Is this the correct definition for the standard topology in $\Bbb R^2$

Question

Is this the correct definition for the standard topology in $\Bbb R^2$;

$T_{st}=\{(x_1,y_1)\times(x_2,y_2)|x_i,y_i\in \Bbb R\}$

Answer 1

Let $\mathbb R$ be equipped with its usual topology.

For $i=1,2$ there are projection functions $\pi_i:\mathbb R^2\to\mathbb R$ prescribed by $\langle x_1,x_2\rangle\mapsto x_i$.

Then the product topology is the smallest topology such that the projection functions are continuous.

Demanding this comes to the same as demanding that the product topology is the smallest topology such that sets of the form $(a,b)\times\mathbb R$ and $\mathbb R\times(a,b)$ are open sets.

Also it comes to the same as demanding that the product topology is the smallest topology such that sets of the form $(a,b)\times(c,d)$ are open sets.

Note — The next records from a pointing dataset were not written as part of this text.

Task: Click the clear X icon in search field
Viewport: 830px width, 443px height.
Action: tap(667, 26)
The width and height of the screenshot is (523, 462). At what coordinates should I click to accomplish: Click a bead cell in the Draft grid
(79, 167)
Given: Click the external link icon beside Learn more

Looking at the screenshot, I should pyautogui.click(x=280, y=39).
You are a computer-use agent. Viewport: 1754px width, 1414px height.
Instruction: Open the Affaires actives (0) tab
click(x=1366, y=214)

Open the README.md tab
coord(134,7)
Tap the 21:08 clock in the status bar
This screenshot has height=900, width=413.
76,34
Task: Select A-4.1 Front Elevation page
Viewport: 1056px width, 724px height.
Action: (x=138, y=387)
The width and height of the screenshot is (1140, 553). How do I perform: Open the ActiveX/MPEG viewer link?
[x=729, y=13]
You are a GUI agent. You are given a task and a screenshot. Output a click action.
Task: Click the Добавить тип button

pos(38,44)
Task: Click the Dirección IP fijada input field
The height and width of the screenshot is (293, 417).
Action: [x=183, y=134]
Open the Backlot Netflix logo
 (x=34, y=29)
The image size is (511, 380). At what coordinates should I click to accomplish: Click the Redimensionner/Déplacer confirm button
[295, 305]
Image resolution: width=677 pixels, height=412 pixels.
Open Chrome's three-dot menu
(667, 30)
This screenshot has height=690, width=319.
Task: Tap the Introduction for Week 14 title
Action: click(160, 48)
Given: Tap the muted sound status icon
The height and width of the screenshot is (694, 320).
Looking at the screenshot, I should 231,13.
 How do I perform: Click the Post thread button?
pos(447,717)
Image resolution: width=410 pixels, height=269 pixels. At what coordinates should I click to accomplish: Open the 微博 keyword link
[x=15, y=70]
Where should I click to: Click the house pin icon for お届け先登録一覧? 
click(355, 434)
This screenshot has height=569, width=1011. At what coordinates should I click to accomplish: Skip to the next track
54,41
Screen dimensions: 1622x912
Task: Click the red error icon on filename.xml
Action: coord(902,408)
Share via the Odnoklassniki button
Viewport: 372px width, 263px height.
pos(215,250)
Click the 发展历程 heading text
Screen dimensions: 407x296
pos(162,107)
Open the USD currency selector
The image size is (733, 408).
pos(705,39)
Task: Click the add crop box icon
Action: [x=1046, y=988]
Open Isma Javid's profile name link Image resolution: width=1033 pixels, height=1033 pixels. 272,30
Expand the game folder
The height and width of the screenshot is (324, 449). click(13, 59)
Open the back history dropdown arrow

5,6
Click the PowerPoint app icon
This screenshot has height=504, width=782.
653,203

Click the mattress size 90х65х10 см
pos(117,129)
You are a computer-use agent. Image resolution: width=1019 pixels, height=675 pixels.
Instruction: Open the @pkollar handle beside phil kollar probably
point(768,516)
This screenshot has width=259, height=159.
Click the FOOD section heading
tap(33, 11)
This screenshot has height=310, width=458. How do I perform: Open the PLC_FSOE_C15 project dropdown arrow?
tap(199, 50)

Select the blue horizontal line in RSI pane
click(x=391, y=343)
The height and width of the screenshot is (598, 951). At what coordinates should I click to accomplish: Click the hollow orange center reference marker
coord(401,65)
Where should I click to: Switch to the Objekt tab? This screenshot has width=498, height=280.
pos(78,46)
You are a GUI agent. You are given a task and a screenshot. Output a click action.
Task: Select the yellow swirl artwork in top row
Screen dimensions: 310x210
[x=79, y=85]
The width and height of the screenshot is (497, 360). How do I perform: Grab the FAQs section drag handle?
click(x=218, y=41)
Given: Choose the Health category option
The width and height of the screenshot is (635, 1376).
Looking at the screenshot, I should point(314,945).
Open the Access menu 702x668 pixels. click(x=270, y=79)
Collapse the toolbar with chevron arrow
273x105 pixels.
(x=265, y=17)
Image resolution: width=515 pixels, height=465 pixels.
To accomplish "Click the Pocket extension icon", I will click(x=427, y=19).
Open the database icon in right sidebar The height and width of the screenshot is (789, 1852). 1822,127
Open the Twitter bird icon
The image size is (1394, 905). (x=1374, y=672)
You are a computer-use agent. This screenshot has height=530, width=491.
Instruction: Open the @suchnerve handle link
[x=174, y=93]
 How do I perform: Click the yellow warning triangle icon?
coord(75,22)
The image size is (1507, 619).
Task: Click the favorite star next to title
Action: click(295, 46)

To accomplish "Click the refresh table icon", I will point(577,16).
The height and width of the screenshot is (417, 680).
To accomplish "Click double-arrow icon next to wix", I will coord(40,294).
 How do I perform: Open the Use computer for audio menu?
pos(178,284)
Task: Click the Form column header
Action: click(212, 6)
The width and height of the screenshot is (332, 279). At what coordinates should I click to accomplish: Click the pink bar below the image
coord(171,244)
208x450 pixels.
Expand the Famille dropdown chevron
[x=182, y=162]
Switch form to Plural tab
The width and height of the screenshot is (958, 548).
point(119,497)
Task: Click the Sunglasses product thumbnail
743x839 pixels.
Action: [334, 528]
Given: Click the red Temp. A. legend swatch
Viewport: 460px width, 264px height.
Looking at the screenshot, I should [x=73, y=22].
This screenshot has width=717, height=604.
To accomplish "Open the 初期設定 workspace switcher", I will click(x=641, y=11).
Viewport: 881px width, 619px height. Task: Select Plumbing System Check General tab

This corresponds with the collection mentioned in your question and this collection serves as a subbase and also (more strongly) as a base of that topology.

Be aware though that this collection is not a topology itself. For that note that e.g. the union $(0,2)\times(0,2)\cup(1,3)\times(1,3)$ is not an element of the collection, so the collection is not closed under unions (hence is no topology).

Further it can be proved that this product topology is the same as the topology that is induced by the metric: $$d(\langle x,y\rangle,\langle x',y'\rangle)=||\langle x,y\rangle-\langle x',y'\rangle||$$

The topology described is commonly labeled as "standard topology" on $\mathbb R^2$.